_TASK REQUIREMENTS_:
Reproduce the data below, changing each instance of "How do I perform" to "How can I perform" and leaving all other text unaltered.

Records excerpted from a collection
══════════
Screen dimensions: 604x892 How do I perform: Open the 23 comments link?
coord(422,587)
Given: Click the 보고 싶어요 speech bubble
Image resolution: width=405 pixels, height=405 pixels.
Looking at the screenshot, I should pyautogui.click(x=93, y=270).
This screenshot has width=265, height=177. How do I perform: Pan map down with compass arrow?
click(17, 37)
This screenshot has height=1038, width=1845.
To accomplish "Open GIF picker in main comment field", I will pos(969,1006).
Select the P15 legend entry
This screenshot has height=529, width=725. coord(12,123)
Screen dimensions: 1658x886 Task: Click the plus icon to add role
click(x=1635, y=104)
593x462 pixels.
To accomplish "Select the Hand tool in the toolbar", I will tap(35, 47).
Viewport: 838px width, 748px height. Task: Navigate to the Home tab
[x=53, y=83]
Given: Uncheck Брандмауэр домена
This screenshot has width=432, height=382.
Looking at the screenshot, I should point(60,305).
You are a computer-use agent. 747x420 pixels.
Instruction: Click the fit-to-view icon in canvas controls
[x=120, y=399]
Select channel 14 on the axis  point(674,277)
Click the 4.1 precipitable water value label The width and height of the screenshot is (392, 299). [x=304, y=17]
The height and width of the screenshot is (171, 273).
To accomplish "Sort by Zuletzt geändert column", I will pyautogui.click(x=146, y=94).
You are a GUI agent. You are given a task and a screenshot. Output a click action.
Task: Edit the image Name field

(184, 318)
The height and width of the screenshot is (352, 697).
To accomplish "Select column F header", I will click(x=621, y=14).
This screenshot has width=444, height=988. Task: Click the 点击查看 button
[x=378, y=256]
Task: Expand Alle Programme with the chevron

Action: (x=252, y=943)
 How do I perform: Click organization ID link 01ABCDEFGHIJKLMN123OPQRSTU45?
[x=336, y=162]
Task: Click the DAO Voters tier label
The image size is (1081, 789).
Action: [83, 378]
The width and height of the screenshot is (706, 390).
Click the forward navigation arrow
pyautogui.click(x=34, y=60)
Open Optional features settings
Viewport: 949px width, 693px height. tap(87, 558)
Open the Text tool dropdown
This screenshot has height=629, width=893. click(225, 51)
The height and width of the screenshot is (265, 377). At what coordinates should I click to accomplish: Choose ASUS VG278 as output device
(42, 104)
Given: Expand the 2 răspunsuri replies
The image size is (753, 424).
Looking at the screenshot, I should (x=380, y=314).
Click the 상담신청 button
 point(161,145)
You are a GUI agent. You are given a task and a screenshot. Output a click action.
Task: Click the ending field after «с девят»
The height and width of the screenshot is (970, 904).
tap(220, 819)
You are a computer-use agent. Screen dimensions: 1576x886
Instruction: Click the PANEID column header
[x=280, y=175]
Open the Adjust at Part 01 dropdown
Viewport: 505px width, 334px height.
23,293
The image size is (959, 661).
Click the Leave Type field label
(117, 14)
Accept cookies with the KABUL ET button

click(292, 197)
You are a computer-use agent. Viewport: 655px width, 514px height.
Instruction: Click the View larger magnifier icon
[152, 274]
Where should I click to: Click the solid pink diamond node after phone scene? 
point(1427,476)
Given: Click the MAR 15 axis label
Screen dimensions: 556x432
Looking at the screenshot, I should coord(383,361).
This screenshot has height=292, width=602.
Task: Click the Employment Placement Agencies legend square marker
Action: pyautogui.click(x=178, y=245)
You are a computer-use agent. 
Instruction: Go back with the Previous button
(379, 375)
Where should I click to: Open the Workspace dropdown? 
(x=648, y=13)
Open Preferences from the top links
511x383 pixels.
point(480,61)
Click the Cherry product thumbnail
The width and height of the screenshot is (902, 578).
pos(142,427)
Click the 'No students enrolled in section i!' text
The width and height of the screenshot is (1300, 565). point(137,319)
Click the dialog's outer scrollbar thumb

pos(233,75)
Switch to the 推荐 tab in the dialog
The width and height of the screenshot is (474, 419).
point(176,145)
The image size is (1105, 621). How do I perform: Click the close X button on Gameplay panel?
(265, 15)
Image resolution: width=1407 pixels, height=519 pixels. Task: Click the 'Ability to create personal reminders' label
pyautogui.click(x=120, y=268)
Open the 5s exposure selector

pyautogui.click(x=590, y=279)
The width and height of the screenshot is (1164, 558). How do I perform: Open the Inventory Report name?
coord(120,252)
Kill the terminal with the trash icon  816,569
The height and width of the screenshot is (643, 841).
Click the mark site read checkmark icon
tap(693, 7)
══════════
_OUTPUT OF THE EXERCISE_:
Screen dimensions: 604x892 How can I perform: Open the 23 comments link?
coord(422,587)
Given: Click the 보고 싶어요 speech bubble
Image resolution: width=405 pixels, height=405 pixels.
Looking at the screenshot, I should pyautogui.click(x=93, y=270).
This screenshot has width=265, height=177. How can I perform: Pan map down with compass arrow?
click(17, 37)
This screenshot has height=1038, width=1845.
To accomplish "Open GIF picker in main comment field", I will pos(969,1006).
Select the P15 legend entry
This screenshot has height=529, width=725. coord(12,123)
Screen dimensions: 1658x886 Task: Click the plus icon to add role
click(x=1635, y=104)
593x462 pixels.
To accomplish "Select the Hand tool in the toolbar", I will tap(35, 47).
Viewport: 838px width, 748px height. Task: Navigate to the Home tab
[x=53, y=83]
Given: Uncheck Брандмауэр домена
This screenshot has width=432, height=382.
Looking at the screenshot, I should point(60,305).
You are a computer-use agent. 747x420 pixels.
Instruction: Click the fit-to-view icon in canvas controls
[x=120, y=399]
Select channel 14 on the axis  point(674,277)
Click the 4.1 precipitable water value label The width and height of the screenshot is (392, 299). [x=304, y=17]
The height and width of the screenshot is (171, 273).
To accomplish "Sort by Zuletzt geändert column", I will pyautogui.click(x=146, y=94).
You are a GUI agent. You are given a task and a screenshot. Output a click action.
Task: Edit the image Name field

(184, 318)
The height and width of the screenshot is (352, 697).
To accomplish "Select column F header", I will click(x=621, y=14).
This screenshot has width=444, height=988. Task: Click the 点击查看 button
[x=378, y=256]
Task: Expand Alle Programme with the chevron

Action: (x=252, y=943)
 How can I perform: Click organization ID link 01ABCDEFGHIJKLMN123OPQRSTU45?
[x=336, y=162]
Task: Click the DAO Voters tier label
The image size is (1081, 789).
Action: [83, 378]
The width and height of the screenshot is (706, 390).
Click the forward navigation arrow
pyautogui.click(x=34, y=60)
Open Optional features settings
Viewport: 949px width, 693px height. tap(87, 558)
Open the Text tool dropdown
This screenshot has height=629, width=893. click(225, 51)
The height and width of the screenshot is (265, 377). At what coordinates should I click to accomplish: Choose ASUS VG278 as output device
(42, 104)
Given: Expand the 2 răspunsuri replies
The image size is (753, 424).
Looking at the screenshot, I should (x=380, y=314).
Click the 상담신청 button
 point(161,145)
You are a GUI agent. You are given a task and a screenshot. Output a click action.
Task: Click the ending field after «с девят»
The height and width of the screenshot is (970, 904).
tap(220, 819)
You are a computer-use agent. Screen dimensions: 1576x886
Instruction: Click the PANEID column header
[x=280, y=175]
Open the Adjust at Part 01 dropdown
Viewport: 505px width, 334px height.
23,293
The image size is (959, 661).
Click the Leave Type field label
(117, 14)
Accept cookies with the KABUL ET button

click(292, 197)
You are a computer-use agent. Viewport: 655px width, 514px height.
Instruction: Click the View larger magnifier icon
[152, 274]
Where should I click to: Click the solid pink diamond node after phone scene? 
point(1427,476)
Given: Click the MAR 15 axis label
Screen dimensions: 556x432
Looking at the screenshot, I should coord(383,361).
This screenshot has height=292, width=602.
Task: Click the Employment Placement Agencies legend square marker
Action: pyautogui.click(x=178, y=245)
You are a computer-use agent. 
Instruction: Go back with the Previous button
(379, 375)
Where should I click to: Open the Workspace dropdown? 
(x=648, y=13)
Open Preferences from the top links
511x383 pixels.
point(480,61)
Click the Cherry product thumbnail
The width and height of the screenshot is (902, 578).
pos(142,427)
Click the 'No students enrolled in section i!' text
The width and height of the screenshot is (1300, 565). point(137,319)
Click the dialog's outer scrollbar thumb

pos(233,75)
Switch to the 推荐 tab in the dialog
The width and height of the screenshot is (474, 419).
point(176,145)
The image size is (1105, 621). How can I perform: Click the close X button on Gameplay panel?
(265, 15)
Image resolution: width=1407 pixels, height=519 pixels. Task: Click the 'Ability to create personal reminders' label
pyautogui.click(x=120, y=268)
Open the 5s exposure selector

pyautogui.click(x=590, y=279)
The width and height of the screenshot is (1164, 558). How can I perform: Open the Inventory Report name?
coord(120,252)
Kill the terminal with the trash icon  816,569
The height and width of the screenshot is (643, 841).
Click the mark site read checkmark icon
tap(693, 7)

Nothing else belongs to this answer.